Work to be completed
Exactly the lines from the top of the records below through the one containing "The width and height of the screenshot is (1062, 694)." must be set down, with no line added or dropped.

[Dataset excerpts]

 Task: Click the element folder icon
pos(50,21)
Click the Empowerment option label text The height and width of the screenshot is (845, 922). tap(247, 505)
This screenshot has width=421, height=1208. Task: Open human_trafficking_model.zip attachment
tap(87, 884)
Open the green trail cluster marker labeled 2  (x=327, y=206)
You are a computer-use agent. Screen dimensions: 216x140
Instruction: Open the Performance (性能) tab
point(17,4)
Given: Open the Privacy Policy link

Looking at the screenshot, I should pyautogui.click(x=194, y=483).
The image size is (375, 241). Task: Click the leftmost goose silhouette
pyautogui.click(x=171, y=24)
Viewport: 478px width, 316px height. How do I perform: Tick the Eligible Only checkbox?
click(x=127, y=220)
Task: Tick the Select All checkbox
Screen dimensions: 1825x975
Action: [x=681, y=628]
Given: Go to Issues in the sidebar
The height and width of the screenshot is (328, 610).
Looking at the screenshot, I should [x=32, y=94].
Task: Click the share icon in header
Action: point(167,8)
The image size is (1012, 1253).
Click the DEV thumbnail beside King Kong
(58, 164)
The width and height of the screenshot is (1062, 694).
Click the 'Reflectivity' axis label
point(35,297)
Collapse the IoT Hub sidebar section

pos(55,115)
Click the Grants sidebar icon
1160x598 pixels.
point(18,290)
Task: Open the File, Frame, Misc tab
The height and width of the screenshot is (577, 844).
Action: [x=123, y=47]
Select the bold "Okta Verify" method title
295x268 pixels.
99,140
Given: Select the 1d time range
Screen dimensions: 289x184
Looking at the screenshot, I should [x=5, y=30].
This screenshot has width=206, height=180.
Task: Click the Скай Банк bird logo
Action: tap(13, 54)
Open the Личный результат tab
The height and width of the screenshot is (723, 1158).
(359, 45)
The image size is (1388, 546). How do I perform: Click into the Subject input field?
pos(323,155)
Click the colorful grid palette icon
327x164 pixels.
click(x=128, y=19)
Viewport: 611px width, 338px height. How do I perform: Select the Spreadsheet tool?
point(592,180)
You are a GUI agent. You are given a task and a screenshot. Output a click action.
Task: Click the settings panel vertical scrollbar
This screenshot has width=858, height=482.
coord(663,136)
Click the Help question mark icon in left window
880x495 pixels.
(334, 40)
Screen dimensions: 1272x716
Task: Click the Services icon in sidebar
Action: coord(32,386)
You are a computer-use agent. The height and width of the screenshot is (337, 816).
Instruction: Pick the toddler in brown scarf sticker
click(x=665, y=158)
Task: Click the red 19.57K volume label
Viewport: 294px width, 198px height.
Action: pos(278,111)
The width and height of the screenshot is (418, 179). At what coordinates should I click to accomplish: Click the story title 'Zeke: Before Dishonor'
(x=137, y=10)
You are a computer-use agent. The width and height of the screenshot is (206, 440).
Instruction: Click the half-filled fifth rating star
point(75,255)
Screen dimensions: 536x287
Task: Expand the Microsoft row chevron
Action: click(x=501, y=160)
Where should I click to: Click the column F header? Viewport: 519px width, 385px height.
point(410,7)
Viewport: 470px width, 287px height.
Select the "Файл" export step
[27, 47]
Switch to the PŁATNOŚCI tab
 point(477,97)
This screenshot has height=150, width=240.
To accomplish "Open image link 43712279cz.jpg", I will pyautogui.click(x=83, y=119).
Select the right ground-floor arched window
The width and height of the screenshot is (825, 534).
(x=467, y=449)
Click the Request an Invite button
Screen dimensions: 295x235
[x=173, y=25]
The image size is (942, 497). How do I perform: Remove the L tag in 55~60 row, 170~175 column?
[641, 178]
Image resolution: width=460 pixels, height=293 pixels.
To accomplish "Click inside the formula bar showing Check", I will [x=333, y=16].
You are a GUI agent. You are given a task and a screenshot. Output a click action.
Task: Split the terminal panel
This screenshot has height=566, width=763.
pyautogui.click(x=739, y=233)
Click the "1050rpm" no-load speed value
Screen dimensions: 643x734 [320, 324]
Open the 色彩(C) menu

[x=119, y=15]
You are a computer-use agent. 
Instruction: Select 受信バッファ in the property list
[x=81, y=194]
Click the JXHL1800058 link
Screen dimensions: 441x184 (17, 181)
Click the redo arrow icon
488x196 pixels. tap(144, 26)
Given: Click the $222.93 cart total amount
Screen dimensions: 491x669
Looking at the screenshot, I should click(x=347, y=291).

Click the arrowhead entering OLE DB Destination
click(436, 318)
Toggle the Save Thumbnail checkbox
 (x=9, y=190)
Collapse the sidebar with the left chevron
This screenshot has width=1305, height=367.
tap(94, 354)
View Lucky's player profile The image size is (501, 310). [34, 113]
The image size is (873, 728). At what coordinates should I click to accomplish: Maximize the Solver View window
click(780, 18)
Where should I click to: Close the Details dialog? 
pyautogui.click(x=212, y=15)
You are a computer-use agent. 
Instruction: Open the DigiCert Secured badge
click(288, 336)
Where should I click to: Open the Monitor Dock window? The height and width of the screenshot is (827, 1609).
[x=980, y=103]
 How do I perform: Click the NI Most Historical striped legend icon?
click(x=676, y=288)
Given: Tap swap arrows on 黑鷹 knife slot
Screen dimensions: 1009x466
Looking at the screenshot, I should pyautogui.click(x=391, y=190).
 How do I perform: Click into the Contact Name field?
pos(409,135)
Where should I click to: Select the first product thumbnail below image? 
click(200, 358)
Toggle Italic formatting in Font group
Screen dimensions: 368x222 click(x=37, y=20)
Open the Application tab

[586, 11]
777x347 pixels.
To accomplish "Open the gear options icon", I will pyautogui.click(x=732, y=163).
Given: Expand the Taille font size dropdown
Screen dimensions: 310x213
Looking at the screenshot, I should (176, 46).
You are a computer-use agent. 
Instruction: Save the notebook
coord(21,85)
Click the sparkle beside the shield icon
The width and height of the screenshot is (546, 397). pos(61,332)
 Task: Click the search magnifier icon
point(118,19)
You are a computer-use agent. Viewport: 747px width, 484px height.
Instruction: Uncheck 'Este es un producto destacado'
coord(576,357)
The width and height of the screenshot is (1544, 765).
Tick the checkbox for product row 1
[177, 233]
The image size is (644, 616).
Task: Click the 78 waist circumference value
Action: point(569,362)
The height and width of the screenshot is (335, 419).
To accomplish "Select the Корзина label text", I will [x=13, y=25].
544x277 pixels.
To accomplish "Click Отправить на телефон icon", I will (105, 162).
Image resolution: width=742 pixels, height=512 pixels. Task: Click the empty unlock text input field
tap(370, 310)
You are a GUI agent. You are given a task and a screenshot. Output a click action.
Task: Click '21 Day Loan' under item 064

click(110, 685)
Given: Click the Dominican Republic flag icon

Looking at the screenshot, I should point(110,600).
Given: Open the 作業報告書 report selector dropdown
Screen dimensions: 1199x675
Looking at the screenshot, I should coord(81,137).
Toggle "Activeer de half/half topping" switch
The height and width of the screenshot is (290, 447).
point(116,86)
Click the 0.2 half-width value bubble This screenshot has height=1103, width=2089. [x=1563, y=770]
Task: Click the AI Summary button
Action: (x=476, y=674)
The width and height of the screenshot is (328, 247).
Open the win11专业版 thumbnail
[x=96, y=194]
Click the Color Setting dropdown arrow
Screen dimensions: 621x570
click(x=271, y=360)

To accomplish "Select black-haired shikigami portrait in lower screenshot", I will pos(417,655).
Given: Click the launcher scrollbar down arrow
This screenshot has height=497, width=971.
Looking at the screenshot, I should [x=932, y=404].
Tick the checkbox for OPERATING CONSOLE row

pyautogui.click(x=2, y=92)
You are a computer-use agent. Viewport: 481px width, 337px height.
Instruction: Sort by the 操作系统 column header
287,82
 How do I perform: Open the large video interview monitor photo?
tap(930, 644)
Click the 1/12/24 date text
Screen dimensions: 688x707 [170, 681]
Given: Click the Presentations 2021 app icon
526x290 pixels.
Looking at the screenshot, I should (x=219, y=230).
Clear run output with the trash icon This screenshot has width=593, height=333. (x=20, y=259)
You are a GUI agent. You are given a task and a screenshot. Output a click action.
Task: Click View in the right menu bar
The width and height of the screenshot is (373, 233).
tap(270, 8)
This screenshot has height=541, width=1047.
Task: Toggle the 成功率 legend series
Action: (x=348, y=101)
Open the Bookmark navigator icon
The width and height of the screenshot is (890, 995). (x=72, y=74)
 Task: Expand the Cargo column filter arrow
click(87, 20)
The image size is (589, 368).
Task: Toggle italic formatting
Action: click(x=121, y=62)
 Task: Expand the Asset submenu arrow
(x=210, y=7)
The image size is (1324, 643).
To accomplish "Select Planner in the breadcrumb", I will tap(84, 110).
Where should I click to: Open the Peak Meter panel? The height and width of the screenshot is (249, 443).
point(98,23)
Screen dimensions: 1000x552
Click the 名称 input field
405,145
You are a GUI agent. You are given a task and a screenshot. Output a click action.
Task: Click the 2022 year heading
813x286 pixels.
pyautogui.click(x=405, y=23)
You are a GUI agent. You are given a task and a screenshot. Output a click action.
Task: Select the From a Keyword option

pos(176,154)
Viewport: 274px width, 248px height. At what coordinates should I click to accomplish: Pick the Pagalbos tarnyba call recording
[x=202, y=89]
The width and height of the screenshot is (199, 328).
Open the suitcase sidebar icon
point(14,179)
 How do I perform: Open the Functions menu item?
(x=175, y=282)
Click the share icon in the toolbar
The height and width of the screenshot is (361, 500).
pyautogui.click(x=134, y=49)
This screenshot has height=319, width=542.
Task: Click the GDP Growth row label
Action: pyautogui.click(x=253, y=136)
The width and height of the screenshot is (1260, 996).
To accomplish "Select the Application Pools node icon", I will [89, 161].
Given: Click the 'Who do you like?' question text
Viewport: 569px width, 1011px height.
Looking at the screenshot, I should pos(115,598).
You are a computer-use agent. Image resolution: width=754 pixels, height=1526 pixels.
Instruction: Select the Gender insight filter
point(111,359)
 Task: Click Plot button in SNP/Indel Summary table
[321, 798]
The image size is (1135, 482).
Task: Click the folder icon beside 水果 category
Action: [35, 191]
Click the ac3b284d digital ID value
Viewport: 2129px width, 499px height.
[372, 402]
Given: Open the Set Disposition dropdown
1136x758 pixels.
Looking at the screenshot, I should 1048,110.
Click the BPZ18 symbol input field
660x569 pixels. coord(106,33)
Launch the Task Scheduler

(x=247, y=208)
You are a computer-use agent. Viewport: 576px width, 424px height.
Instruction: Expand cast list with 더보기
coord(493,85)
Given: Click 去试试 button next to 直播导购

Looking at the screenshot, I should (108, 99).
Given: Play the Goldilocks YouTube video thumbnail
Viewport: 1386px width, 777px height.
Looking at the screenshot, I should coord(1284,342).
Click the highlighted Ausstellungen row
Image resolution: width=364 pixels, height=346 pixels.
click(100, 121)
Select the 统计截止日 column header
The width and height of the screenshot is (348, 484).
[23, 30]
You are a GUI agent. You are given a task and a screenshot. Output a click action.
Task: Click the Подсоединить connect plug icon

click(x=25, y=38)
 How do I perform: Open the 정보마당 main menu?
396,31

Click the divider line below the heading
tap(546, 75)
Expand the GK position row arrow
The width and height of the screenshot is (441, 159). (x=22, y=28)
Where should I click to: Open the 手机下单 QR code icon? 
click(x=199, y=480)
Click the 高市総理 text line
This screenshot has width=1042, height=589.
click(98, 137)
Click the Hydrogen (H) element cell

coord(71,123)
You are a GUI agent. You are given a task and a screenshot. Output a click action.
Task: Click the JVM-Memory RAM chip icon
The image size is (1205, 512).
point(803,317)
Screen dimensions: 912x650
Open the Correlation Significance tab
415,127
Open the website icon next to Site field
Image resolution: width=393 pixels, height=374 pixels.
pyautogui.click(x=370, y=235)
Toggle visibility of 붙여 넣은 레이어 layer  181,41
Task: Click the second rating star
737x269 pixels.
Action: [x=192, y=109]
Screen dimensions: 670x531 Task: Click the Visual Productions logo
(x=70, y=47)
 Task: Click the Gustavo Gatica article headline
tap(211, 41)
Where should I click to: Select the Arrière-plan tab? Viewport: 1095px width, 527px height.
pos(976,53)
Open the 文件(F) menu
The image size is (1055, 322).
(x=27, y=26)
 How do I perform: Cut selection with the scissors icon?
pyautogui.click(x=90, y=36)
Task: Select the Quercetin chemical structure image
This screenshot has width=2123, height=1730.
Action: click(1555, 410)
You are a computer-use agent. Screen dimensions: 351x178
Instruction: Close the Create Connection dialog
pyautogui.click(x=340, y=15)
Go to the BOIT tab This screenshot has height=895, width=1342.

[/Dataset excerpts]

Solution
 Task: Click the element folder icon
pos(50,21)
Click the Empowerment option label text The height and width of the screenshot is (845, 922). tap(247, 505)
This screenshot has width=421, height=1208. Task: Open human_trafficking_model.zip attachment
tap(87, 884)
Open the green trail cluster marker labeled 2  (x=327, y=206)
You are a computer-use agent. Screen dimensions: 216x140
Instruction: Open the Performance (性能) tab
point(17,4)
Given: Open the Privacy Policy link

Looking at the screenshot, I should pyautogui.click(x=194, y=483).
The image size is (375, 241). Task: Click the leftmost goose silhouette
pyautogui.click(x=171, y=24)
Viewport: 478px width, 316px height. How do I perform: Tick the Eligible Only checkbox?
click(x=127, y=220)
Task: Tick the Select All checkbox
Screen dimensions: 1825x975
Action: [x=681, y=628]
Given: Go to Issues in the sidebar
The height and width of the screenshot is (328, 610).
Looking at the screenshot, I should [x=32, y=94].
Task: Click the share icon in header
Action: point(167,8)
The image size is (1012, 1253).
Click the DEV thumbnail beside King Kong
(58, 164)
The width and height of the screenshot is (1062, 694).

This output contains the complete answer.